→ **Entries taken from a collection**
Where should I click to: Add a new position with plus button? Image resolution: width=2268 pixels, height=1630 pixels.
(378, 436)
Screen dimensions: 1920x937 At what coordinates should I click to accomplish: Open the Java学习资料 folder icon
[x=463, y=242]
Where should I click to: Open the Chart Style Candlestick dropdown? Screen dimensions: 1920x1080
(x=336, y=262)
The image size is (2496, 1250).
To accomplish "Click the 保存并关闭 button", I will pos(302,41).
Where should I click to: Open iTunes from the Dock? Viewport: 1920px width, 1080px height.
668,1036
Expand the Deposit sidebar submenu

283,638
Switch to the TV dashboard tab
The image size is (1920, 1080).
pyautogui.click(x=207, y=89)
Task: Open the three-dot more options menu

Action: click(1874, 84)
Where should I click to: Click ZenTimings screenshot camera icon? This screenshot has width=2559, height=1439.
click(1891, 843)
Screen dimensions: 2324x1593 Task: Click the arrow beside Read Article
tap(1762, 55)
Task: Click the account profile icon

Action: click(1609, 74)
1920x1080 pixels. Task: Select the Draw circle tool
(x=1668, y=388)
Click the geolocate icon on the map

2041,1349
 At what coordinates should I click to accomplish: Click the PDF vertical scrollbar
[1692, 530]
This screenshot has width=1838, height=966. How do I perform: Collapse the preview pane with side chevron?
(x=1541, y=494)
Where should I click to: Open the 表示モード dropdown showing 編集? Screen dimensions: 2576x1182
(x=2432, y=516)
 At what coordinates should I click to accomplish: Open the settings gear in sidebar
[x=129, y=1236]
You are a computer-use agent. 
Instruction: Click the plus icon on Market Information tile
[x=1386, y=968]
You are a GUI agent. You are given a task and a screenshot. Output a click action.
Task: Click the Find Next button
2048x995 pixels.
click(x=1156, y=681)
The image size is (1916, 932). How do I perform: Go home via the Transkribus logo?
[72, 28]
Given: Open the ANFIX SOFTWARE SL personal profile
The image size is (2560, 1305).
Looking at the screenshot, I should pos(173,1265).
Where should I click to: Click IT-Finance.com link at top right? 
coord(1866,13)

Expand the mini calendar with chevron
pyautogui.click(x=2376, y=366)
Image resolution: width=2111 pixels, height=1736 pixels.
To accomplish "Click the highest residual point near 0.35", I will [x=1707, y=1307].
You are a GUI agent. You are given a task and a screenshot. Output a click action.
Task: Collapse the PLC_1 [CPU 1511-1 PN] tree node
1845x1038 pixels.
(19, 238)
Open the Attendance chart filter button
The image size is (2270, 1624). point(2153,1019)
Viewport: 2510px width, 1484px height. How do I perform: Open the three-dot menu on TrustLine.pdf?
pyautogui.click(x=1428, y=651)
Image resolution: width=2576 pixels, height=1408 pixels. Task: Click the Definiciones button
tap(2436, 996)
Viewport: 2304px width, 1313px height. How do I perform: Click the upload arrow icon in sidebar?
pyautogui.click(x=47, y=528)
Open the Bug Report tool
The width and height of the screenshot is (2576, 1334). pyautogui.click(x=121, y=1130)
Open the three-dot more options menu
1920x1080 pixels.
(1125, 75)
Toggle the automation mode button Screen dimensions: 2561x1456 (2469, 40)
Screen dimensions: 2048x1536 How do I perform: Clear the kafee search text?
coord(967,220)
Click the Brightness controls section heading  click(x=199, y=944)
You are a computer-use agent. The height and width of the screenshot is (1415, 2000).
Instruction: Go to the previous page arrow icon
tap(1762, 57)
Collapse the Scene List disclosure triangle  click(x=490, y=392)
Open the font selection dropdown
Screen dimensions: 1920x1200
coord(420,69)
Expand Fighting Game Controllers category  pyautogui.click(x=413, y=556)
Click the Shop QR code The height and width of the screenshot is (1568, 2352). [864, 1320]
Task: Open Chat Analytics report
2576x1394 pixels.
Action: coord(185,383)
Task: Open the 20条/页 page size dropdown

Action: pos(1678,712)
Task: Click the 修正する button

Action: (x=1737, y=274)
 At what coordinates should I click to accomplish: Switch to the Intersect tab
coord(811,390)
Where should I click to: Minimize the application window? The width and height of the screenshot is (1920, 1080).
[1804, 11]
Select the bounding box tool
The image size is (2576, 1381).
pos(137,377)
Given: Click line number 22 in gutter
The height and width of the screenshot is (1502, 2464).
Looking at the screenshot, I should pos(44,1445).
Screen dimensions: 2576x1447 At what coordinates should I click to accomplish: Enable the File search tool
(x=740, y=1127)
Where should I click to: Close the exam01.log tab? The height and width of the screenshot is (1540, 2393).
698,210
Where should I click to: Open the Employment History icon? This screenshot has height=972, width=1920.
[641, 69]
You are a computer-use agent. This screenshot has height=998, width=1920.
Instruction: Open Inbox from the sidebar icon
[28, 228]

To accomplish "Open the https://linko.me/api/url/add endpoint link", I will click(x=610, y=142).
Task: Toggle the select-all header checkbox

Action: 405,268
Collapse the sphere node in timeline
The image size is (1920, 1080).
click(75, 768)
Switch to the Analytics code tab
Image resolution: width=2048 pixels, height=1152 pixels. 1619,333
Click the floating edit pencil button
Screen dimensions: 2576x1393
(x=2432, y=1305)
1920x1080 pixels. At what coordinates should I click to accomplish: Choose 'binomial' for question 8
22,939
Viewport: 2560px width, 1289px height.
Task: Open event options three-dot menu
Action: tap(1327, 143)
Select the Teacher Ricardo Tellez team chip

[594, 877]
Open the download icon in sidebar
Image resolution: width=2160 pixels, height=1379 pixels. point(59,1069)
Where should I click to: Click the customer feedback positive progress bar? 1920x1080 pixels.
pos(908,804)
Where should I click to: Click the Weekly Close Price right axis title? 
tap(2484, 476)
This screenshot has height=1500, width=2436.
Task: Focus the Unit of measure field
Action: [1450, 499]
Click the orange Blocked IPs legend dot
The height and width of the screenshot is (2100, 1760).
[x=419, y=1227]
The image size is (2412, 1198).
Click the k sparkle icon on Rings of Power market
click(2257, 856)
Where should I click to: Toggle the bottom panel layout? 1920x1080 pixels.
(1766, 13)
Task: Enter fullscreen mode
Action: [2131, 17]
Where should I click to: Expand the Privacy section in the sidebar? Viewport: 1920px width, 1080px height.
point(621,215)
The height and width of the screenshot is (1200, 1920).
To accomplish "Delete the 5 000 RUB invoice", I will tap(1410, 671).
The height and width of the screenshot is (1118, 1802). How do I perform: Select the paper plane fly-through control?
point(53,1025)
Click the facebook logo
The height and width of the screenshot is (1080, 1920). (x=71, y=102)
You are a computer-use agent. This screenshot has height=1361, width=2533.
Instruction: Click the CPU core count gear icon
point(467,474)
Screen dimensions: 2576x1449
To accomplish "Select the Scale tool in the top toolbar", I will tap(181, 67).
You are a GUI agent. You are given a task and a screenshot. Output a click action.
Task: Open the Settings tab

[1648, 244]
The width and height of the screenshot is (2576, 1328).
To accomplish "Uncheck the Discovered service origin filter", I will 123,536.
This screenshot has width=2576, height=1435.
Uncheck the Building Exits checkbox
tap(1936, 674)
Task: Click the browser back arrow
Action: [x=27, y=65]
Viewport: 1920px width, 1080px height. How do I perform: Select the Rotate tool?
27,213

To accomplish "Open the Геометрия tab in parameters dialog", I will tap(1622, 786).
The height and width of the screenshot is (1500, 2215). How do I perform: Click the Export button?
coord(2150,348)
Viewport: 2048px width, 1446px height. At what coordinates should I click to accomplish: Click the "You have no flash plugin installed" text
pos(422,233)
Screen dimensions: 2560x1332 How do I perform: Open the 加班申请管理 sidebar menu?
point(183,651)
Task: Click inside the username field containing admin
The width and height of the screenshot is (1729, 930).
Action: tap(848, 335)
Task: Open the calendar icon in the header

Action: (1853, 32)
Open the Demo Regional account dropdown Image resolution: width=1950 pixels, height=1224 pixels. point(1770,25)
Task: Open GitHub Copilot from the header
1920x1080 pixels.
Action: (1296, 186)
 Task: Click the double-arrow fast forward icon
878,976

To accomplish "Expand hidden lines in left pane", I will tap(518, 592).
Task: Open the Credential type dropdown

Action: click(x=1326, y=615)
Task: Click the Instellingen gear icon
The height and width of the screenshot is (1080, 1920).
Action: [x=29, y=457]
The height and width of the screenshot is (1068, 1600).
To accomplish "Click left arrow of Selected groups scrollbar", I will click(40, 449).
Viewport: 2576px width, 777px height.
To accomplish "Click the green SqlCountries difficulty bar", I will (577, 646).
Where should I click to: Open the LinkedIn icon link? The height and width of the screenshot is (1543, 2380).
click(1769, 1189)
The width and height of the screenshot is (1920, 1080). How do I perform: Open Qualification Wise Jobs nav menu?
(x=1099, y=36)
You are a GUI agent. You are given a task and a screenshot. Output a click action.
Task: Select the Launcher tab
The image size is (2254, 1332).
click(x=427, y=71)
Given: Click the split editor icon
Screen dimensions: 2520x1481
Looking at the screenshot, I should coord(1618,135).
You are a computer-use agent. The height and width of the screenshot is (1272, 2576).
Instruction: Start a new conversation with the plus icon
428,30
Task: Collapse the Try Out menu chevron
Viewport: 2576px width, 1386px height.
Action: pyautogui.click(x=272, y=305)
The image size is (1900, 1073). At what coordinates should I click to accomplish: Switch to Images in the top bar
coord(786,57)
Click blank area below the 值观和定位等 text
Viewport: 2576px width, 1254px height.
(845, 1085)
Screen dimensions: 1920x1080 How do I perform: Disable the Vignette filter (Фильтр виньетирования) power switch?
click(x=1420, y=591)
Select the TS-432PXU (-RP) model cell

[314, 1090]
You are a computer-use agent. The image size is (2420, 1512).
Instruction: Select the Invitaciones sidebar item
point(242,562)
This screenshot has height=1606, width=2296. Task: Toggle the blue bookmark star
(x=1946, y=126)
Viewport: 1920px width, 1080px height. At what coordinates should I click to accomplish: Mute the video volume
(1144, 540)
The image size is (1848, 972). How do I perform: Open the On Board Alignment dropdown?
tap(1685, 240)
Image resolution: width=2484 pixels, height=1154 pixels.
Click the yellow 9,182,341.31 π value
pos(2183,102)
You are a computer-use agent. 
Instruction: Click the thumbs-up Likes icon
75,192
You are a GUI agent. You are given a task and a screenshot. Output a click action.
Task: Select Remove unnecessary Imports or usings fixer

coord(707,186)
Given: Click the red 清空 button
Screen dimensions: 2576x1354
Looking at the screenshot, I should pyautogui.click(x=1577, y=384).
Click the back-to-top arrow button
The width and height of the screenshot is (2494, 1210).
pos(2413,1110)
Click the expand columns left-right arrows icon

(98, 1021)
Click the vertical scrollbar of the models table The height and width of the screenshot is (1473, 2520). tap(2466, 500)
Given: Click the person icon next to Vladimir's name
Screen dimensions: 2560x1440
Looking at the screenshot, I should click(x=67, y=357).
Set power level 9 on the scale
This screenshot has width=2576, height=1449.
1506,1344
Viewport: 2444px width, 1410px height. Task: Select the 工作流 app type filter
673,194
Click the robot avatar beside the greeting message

→ **What to do**
Look above for the line holding "Task: Collapse the Try Out menu chevron" and the line holding "Click blank area below the 值观和定位等 text". Retype both, and every line between them, word for word and nothing else.

→ **Answer to this exercise**
Task: Collapse the Try Out menu chevron
Viewport: 2576px width, 1386px height.
Action: pyautogui.click(x=272, y=305)
The image size is (1900, 1073). At what coordinates should I click to accomplish: Switch to Images in the top bar
coord(786,57)
Click blank area below the 值观和定位等 text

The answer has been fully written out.